• **ФРАГМЕНТ ТЕКСТА**:
История Перестройки. Августовский путч 1991 года. М.С.Горбачев: путчисты предприняли попытку вернуть страну к тоталитаризму

22 августа 1991
1/13

19 августа 1991 года в СССР была осуществлена попытка государственного переворота – вошедшая в историю под названием «Августовский путч». Над страной нависла угроза новой диктатуры. Через три дня путчисты были разгромлены. Эта победа доказала волю общества к демократии и необратимость завоеваний Перестройки.
М.С.Горбачев: "Отвечая не раз на прямой вопрос, я говорил: переворот в нынешней ситуации невозможен, он изначально обречен, на него могут пойти только безумцы"
Из книги М.С.Горбачева Августовский путч
КАК ГРОМ В ЯСНЫЙ ДЕНЬ?
Тема насильственного переворота, слухи о его подготовке циркулировали в обществе на протяжении многих месяцев. Поэтому переворот не грянул неожиданно, как гром в ясный день. Отвечая не раз на прямой вопрос, я говорил: переворот в нынешней ситуации невозможен, он изначально обречен, на него могут пойти только безумцы. При этом я отнюдь не приуменьшал опасность нагнетания истерии со стороны правых в печати, на пленумах ЦК, провокационных выступлений некоторых генералов, саботажа многих перестроечных решений партийно-государственными структурами на всех уровнях.

Записанные данные
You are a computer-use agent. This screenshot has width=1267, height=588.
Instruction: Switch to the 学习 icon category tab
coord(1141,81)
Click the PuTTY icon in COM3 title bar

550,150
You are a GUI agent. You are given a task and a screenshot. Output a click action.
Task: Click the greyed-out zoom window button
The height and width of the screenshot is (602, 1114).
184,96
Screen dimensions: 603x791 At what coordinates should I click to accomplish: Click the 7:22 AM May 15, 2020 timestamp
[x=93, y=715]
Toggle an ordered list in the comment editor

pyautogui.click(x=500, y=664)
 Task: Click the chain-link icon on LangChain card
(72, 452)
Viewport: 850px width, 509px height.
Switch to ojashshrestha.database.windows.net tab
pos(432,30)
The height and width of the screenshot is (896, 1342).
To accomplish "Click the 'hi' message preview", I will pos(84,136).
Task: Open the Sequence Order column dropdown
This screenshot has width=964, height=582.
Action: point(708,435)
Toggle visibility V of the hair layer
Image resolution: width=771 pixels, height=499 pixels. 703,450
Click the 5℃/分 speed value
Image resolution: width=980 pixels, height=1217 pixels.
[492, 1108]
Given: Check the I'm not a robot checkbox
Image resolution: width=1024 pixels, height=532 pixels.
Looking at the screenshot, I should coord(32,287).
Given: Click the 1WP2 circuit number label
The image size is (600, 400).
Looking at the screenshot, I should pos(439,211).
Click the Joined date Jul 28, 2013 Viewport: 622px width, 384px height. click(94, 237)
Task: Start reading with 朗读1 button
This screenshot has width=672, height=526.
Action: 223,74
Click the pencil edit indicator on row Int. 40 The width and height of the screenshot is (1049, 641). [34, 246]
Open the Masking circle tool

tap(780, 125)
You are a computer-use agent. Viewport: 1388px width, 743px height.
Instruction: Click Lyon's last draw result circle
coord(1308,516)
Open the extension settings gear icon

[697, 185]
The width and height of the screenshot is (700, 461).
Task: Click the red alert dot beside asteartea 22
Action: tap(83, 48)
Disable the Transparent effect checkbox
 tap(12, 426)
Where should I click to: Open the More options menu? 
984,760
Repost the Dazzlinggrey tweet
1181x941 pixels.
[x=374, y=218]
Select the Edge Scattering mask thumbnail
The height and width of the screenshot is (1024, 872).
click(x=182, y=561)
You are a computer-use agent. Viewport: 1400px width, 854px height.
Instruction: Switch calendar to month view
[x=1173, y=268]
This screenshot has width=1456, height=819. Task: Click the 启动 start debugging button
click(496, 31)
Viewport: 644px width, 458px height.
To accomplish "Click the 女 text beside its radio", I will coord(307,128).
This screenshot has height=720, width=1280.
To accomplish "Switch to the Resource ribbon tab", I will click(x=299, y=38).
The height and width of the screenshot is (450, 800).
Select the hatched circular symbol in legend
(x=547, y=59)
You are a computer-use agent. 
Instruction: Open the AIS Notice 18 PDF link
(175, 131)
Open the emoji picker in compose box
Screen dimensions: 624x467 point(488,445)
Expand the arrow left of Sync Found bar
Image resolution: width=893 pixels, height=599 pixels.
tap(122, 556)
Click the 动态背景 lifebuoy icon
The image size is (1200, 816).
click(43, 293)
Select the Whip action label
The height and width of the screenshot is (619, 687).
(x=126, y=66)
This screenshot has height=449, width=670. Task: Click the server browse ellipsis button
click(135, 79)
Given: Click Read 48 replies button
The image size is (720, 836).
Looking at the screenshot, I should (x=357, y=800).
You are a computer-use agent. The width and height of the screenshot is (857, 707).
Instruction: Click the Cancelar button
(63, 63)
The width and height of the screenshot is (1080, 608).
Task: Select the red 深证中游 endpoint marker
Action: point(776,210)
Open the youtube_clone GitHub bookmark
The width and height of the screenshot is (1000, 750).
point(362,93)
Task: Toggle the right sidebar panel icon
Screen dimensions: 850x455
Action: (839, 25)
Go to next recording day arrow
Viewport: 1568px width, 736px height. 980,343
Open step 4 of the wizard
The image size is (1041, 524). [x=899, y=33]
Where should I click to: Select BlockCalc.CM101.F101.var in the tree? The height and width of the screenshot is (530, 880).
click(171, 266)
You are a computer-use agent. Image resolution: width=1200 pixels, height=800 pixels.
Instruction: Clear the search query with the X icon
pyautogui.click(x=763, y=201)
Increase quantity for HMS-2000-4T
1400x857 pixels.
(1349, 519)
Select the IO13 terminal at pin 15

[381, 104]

• **ВОПРОСЫ ДЛЯ ИЗУЧЕНИЯ**:
[1] Перепишите, пожалуйста, из текста об Августовском путче отрывок между словами «19 августа 1991» и «необратимость завоеваний Перестройки.» включительно, ничего не меняя.
[2] Продолжите текст об Августовском путче, начав сразу после его последнего предложения.
Список является самостоятельным материалом, отдельным от текста об Августовском путче.

• **ОТВЕТЫ К ЗАДАНИЯМ**:
[1]
19 августа 1991 года в СССР была осуществлена попытка государственного переворота – вошедшая в историю под названием «Августовский путч». Над страной нависла угроза новой диктатуры. Через три дня путчисты были разгромлены. Эта победа доказала волю общества к демократии и необратимость завоеваний Перестройки.

[2]
Бросая ретроспективный взгляд на события 19—21 августа, должен сказать, что логика глубоких реформ не исключала такого поворота дела. Я допускал, что развитие может принять крайне резкие формы. Основания для таких предположений? Кардинальные изменения затронули весь общественный организм, коренные интересы всех социальных слоев.

Прежде всего я имею в виду партию, правившую от имени народа, не получая на это полномочий со стороны народа. Они затронули армию, втянувшуюся в глубокие реформы в результате реализации политики нового мышления, процесса разоружения, принятия оборонительной доктрины. Реальной стала конверсия военно-промышленного комплекса. Идет она трудно, со многими негативными последствиями. А ведь занятые в этом секторе экономики — это наиболее организованная, интеллектуально сильная, высококвалифицированная часть общества и к тому же пользующаяся определенными привилегиями.

Теперь наложите на это национальные аспекты перестроечного процесса. Прибавьте реформирование собственности,, направленное на изменение мотивации труда, переход к рынку. И многое-многое другое. Все тут сошлось.

Страна вползла в системный кризис. Сама логика развития общества диктовала необходимость глубоких перемен, в ходе которых возникла масса противоречий. Слом старой системы породил нестабильность, хаос. Да и не могли проходить легко реформы в такой огромной стране, десятилетиями находящейся в тоталитарном состоянии при монополии власти, полном господстве государственной собственности. Процесс реформ оказался мучительным, тяжело отозвался на жизни народа.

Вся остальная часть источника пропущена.